Коля был коренным москвичом. Отец его, кажется, юрист, рано умер. Коля жил с тяжело больной матерью, страдавшей астмой. У самого Коли был туберкулез. До всеобщего увлечения античностью было еще далеко. Найти заработок было нереально, и семья перебивалась на мамину пенсию и Колину стипендию. В группе Колю любили, а одна из наших девочек была и на самом деле в него влюблена. Я же всегда была склонна к преобразованию очередных своих безответных увлечений в дружеские отношения, и здесь Коля не был исключением.
Едва ли до начала "процесса" мы встречались один на один. Зато потом Коля в течение многих месяцев регулярно звонил мне по телефону, начиная разговор словами: "Ну что это у вас за голос!" Я стала бывать у него дома в Трубниковском, в старой квартире, где у Коли была отдельная комната с огромным письменным столом. Он зажигал настольную лампу и усаживал меня в кресло напротив стола. Помню, что Коля пытался найти рациональные объяснения случившемуся и понять, в чем же состояли наши порочные "убеждения". Он спрашивал меня, читала ли я - раз уж мы были такие романтики - "Голубой цветок" Новалиса. Я не знала, кто такой Новалис.
Эти разговоры постепенно стали для меня единственной отдушиной. Я находила разнообразные предлоги, чтобы хоть полчаса побыть в комнате на Трубниковском. Там я могла вынырнуть на поверхность и нормально дышать.
Через много лет, когда разница в возрасте и положении между нами стерлась, я неоднократно пыталась объяснить Коле, чем я ему обязана. Он только отмахивался. Коля был и остался нормальным русским интеллигентом.
Еще год
Третий курс я прожила, сжав зубы. Мы учились во второй смене, с 3 до 9 вечера. Почти каждый день нужно было успеть попасть до занятий в Ленинку, а потом еще сбегать домой пообедать и вернуться на Моховую. Впрочем, дело было не только в трудностях учебы. Я не могла бы рассказать об этом времени с позиций меня тогдашней - я была подавлена, испугана и слишком мало знала. А понимала я еще меньше.
Описанная в предыдущем разделе история получила в университете широкую огласку. Какие-то постановления о нас читались на всех факультетах. Конечно, на мне не было написано, кто я, но внутри меня соответствующая надпись сверкала адским огнем.
В университете процедура вынесения строгого выговора с занесением в учетную карточку ВЛКСМ предполагала прохождение шести инстанций. Вначале это была группа, затем - комсомольское бюро курса, далее - общее собрание курса, далее - комитет комсомола факультета, затем вузком и, наконец, райком комсомола. Всякий раз мне приходилось публично каяться в не совершенных мною проступках - если я вообще хотела жить дальше. Мне было 19 лет, и жить я хотела.
Ко всему прочему, меня еще и обвинили в двурушничестве - я тогда была комсоргом группы. Комсоргом меня выбрали в силу тех же причин, по которым в школе мне приходилось говорить учителям от имени класса, когда мы не справлялись с задачей. Я хорошо училась и в ситуациях конфликта лучше других могла сформулировать суть дела - разумеется, в меру своего понимания.
Не уверена, что обо мне тогдашней можно сказать, что у меня были убеждения. Пожалуй, у меня была вера. Много труднее объяснить, как эта вера была устроена. Точкой схода в комплексе моих представлений были какие-то несформулированные, но от того не менее твердые этические догматы. Проанализировать случившееся я не могла - у меня не было для этого никакого умственного инвентаря. Я только чувствовала, что меня как-то грандиозно обманули - все сразу и во всем. Мы не создавали никакой организации. Мы все были самыми обычными комсомольцами и самыми обычными студентами.
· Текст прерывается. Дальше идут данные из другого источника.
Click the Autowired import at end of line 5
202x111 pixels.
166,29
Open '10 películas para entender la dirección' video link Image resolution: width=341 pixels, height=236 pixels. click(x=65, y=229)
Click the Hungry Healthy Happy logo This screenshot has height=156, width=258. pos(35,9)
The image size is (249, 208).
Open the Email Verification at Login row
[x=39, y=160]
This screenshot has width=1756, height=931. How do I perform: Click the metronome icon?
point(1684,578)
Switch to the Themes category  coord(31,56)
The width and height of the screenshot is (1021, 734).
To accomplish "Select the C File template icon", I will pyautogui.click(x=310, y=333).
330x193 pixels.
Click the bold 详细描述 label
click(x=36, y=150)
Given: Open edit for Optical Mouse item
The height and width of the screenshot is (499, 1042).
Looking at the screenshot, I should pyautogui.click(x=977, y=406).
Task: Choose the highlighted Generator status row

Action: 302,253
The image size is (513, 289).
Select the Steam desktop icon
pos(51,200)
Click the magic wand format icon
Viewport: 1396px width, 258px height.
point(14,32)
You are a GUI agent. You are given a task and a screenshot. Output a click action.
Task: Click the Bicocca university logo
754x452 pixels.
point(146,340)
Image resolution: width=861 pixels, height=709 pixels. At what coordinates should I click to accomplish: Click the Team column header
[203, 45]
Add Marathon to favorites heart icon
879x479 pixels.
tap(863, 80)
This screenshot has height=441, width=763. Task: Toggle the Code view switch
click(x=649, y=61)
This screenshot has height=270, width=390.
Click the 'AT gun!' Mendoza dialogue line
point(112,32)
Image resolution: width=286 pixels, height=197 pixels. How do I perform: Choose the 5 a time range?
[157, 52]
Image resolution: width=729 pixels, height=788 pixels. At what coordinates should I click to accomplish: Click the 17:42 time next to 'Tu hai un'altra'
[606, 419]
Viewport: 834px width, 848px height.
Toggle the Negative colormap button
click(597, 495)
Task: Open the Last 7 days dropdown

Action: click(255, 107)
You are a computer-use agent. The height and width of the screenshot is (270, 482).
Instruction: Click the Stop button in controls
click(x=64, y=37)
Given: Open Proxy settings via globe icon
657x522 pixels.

Примером чисто инквизиторской жестокости, которая только и могла разыграться в данных обстоятельствах на совершенно пустом месте, может служить вопрос, заданный мне на собрании нашей группы Володей В., впоследствии - известным журналистом. Володя был не слишком задирист и к тому же сильно заикался. Мы были с ним знакомы через Эдика. "Вот вы как-то сказали, - напрягаясь и краснея, произнес Володя, - что в вашей группе один мальчик, да и тот - Шур. Какой политический смысл вы придаете этому высказыванию?" Леня Шур был и в самом деле единственным мальчиком в нашей группе. Трое других, в том числе Викториано, учились в параллельной испанской группе. Ясно, что смысл моей шутки был в том, что у Лени Шура не было шансов покорить мое сердце. Это не мешало мне постоянно подсказывать ему на уроках латыни. Я помню, что от этого вопроса у меня просто перехватило дыхание. Это сегодня я бы предложила Володе объяснить возможные политические смыслы такой фразы, раз уж он их там видит. Интересно, что было бы, если бы я сделала это в 1951 году?